▶ **Data under study**:
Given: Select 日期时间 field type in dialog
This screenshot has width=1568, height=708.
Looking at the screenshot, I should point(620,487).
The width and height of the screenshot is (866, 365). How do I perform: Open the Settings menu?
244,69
---
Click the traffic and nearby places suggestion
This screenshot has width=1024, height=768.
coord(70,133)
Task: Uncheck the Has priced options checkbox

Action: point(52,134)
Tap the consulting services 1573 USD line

▶ **Requirement**:
Please output exactly the lines between the one holding "Task: Uncheck the Has priced options checkbox" and the one holding "Tap the consulting services 1573 USD line" in the records above, inclusive, and nothing more.

▶ **Exercise answer**:
Task: Uncheck the Has priced options checkbox

Action: point(52,134)
Tap the consulting services 1573 USD line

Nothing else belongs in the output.